START GIVEN RECORDS
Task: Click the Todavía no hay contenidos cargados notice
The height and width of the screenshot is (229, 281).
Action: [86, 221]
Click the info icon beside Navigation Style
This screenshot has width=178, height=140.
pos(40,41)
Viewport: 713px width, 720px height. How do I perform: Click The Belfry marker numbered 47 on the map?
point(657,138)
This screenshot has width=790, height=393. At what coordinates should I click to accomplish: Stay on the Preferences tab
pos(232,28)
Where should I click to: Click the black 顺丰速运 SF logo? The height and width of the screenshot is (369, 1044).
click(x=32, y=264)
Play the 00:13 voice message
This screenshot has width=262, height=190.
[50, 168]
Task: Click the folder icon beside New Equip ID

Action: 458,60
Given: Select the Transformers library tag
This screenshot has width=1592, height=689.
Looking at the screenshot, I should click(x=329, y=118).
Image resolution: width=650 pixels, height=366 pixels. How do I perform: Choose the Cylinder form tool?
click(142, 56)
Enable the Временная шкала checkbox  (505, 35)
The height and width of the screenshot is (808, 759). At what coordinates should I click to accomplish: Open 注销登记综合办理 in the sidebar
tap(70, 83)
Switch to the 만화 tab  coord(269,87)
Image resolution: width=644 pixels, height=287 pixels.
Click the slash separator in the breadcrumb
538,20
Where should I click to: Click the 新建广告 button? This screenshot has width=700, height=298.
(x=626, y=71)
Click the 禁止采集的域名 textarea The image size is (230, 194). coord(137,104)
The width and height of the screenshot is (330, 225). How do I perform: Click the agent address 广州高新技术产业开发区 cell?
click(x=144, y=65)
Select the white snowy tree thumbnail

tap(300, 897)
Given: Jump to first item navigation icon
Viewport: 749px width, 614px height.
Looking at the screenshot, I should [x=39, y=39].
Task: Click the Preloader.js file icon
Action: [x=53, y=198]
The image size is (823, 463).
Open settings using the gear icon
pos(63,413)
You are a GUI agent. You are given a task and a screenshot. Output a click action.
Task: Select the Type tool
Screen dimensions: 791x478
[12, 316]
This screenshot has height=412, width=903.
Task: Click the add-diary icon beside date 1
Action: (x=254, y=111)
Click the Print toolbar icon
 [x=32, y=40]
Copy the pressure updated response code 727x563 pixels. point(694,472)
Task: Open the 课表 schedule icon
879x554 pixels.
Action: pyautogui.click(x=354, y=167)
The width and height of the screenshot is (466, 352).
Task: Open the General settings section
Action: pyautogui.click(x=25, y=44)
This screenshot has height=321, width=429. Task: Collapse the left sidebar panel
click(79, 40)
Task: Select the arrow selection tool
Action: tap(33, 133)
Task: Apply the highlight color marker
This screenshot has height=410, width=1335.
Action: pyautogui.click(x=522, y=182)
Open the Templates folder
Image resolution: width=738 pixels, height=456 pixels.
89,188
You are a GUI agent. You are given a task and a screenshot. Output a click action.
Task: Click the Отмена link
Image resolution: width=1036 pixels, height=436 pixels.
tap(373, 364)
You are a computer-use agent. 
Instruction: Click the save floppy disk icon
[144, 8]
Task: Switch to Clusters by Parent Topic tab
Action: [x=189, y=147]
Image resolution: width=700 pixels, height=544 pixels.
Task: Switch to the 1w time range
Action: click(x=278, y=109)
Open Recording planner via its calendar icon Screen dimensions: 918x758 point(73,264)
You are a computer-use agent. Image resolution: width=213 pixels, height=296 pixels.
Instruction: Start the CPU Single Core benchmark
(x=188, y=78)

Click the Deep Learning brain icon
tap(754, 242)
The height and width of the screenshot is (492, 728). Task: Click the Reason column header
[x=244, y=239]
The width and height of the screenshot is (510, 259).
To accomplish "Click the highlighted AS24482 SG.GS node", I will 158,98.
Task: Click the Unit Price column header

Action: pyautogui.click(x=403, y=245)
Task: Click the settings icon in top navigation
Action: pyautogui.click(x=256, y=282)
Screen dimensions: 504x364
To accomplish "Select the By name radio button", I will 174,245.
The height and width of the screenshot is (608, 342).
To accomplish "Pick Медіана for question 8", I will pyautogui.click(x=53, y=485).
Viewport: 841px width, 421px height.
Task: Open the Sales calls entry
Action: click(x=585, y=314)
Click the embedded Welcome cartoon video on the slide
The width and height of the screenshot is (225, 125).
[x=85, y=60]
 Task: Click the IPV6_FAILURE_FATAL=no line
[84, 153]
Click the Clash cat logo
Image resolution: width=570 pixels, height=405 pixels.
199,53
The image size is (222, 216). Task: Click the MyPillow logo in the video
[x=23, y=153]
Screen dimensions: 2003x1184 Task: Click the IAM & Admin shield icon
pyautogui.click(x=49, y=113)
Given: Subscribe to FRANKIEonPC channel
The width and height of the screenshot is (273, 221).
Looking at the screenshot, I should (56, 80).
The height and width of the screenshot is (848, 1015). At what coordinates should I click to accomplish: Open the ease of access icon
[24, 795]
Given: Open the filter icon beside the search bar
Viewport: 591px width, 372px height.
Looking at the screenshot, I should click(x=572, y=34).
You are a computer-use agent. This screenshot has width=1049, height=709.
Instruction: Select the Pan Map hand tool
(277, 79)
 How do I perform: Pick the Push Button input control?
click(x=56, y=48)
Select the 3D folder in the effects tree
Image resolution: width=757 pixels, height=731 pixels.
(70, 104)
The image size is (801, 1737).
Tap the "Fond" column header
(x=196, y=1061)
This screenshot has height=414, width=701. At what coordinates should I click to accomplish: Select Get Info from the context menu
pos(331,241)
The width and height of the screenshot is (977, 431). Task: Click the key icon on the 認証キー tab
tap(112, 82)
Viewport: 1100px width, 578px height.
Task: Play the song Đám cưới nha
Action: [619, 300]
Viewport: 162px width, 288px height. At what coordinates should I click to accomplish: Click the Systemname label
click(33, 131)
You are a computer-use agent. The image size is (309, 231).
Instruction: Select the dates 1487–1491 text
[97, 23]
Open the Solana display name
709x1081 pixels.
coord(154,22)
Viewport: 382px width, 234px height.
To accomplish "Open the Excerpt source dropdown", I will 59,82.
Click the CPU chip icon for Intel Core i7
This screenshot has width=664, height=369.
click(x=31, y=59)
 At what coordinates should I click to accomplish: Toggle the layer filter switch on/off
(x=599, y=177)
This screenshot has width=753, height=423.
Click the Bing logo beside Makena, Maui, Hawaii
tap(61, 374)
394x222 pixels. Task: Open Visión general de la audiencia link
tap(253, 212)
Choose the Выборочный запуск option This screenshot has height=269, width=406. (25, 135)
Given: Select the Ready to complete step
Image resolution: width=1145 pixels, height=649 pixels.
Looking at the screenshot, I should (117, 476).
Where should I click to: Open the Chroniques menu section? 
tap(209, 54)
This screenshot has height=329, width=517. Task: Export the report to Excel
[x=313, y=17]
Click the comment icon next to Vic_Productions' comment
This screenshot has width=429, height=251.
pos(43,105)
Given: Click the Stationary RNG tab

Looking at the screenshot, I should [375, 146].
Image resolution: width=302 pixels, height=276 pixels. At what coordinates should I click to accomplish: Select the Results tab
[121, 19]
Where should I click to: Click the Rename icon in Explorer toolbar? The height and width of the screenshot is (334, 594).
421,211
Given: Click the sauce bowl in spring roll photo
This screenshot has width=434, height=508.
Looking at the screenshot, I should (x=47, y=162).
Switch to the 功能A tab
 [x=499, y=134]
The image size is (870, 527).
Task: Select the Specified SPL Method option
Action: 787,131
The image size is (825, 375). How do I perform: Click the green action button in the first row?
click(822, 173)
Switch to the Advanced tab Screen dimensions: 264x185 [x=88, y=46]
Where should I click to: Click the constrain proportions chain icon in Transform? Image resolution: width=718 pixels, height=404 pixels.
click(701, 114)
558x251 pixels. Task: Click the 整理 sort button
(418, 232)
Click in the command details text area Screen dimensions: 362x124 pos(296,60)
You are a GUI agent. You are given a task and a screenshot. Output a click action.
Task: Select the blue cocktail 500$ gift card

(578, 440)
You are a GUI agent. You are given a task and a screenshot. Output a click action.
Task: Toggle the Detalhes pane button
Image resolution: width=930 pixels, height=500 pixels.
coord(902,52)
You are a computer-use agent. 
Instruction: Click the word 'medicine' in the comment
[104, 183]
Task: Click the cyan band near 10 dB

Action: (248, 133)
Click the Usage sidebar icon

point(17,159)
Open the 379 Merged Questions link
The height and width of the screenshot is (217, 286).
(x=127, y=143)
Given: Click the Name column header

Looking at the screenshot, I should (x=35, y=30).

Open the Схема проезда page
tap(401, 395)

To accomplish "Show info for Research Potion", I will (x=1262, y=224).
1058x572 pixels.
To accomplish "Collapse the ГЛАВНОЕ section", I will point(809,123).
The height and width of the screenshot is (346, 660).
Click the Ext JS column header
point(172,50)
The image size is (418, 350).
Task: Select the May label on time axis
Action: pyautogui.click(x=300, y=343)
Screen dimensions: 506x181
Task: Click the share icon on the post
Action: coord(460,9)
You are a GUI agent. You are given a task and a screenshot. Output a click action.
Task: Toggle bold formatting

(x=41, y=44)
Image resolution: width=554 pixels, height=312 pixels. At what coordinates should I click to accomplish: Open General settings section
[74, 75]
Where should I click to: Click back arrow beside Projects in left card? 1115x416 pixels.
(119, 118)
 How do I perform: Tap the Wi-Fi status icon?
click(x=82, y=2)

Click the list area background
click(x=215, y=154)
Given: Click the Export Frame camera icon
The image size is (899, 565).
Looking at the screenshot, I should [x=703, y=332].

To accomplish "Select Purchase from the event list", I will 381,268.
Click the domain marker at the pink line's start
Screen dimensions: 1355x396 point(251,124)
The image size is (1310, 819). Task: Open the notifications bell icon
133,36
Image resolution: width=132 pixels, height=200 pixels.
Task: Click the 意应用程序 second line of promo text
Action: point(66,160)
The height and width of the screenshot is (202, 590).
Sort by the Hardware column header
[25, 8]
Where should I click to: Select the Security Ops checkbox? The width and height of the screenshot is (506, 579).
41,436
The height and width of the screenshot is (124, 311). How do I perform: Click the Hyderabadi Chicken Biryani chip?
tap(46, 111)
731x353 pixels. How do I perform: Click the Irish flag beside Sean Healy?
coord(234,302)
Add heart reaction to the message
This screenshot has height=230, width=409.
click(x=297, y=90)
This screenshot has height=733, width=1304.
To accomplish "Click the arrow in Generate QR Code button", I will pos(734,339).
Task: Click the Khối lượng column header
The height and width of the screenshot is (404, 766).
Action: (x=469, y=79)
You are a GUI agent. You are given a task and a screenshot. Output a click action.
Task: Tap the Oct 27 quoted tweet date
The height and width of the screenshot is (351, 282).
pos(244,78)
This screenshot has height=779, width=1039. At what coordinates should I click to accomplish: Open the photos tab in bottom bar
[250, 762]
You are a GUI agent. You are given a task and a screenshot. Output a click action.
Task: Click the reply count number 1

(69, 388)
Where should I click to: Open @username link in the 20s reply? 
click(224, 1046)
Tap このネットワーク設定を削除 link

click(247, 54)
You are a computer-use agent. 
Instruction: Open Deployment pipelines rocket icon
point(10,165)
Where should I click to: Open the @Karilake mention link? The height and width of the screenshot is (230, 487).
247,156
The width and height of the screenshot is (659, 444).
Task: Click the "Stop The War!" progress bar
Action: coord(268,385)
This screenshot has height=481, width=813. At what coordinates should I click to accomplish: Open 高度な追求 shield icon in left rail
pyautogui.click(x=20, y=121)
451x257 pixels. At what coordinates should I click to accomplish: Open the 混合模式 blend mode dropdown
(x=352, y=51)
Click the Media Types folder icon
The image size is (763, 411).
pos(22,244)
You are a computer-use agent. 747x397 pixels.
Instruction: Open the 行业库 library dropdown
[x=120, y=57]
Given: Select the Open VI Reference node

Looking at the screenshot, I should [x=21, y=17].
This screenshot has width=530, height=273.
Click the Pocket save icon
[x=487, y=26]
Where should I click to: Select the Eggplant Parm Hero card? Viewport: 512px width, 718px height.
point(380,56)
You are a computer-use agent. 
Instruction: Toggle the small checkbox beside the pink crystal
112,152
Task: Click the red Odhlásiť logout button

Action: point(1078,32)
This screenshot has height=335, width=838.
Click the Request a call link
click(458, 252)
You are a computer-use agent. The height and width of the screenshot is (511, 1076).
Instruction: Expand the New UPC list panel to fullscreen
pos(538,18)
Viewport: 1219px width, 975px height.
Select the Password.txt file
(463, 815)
END GIVEN RECORDS
### PROBLEM REQUIREMENTS
The reply should consist solely of the lines above from the one that has "Instruction: Toggle the" through the one that has "You are a computer-use agent. The height", reproduced exactly.

### TASK RESPONSE
Instruction: Toggle the small checkbox beside the pink crystal
112,152
Task: Click the red Odhlásiť logout button

Action: point(1078,32)
This screenshot has height=335, width=838.
Click the Request a call link
click(458, 252)
You are a computer-use agent. The height and width of the screenshot is (511, 1076).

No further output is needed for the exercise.